Lawyer Karen Landon's office at the National Labor Relations Board is five blocks away from Kid's First. Landon said she visits with her 7-month-old daughter, Jana, at the center once or twice a week. In warm weather, Landon and Jana leave their home in Brightwood to catch a bus that drops them off at the Takoma Metro station, where the two ride downtown together.

"Sometimes my husband and I will meet for lunch and we'll go over and spring her and take her to the park," Landon said.

There are drawbacks. Though colorfully decorated, many centers in business districts lease the less-expensive underground or basement levels that have no natural light. Outdoor play is limited, and having their small children moving around in heavy downtown traffic causes some parents concern.

Hotka said she is concerned about the pollution from traffic and the harsh weather her daughter is exposed to during their commuting trip. She said she enrolled Katie in the newly opened Kid's First because she could find no one in her community to care for the child.

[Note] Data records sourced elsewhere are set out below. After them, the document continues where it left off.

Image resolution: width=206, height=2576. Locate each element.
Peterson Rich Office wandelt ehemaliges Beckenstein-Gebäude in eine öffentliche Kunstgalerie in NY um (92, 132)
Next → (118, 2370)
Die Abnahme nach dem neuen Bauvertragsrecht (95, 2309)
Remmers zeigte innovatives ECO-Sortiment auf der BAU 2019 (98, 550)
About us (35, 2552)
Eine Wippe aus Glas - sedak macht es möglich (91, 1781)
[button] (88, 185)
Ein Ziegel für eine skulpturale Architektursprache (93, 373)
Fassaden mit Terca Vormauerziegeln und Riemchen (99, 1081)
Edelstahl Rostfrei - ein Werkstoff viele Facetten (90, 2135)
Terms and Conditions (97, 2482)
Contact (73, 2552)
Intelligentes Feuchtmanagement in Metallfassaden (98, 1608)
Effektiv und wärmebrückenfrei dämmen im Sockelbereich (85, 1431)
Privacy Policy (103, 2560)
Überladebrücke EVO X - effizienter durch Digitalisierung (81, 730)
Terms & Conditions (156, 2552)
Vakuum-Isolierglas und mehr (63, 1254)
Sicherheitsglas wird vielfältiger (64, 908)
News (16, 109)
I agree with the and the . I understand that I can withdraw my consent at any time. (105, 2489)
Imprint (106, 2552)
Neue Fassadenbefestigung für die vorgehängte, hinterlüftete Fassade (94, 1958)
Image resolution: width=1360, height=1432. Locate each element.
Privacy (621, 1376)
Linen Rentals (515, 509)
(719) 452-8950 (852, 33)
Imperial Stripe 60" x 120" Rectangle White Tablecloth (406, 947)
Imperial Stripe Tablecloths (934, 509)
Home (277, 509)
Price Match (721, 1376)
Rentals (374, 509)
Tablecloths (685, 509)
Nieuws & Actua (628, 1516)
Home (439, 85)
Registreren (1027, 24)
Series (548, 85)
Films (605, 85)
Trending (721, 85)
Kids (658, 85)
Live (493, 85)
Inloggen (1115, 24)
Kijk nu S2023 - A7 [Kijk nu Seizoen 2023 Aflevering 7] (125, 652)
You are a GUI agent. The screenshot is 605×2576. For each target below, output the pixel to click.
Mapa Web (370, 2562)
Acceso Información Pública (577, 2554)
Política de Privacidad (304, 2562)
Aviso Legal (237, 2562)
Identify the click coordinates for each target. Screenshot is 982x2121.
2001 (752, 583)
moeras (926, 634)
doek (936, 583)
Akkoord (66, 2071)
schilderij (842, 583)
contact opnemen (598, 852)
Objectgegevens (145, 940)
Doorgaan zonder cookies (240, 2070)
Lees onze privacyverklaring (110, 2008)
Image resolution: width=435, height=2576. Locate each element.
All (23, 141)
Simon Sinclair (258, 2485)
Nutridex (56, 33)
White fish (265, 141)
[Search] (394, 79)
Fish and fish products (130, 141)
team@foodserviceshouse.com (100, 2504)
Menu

"There was no lady down the street. I could find nothing," Hotka said. "There are so many people downtown who have little kids and don't know what to do with them."

Family commuting has its problems. Both Landon and Hotka are concerned about taking their babies on public transportation in cold weather. And Hotka notes that when she picks Katie up after work, she must take time before they leave for home to make sure the baby is fed and comfortable.

"You don't want them screaming on the subway," Hotka said.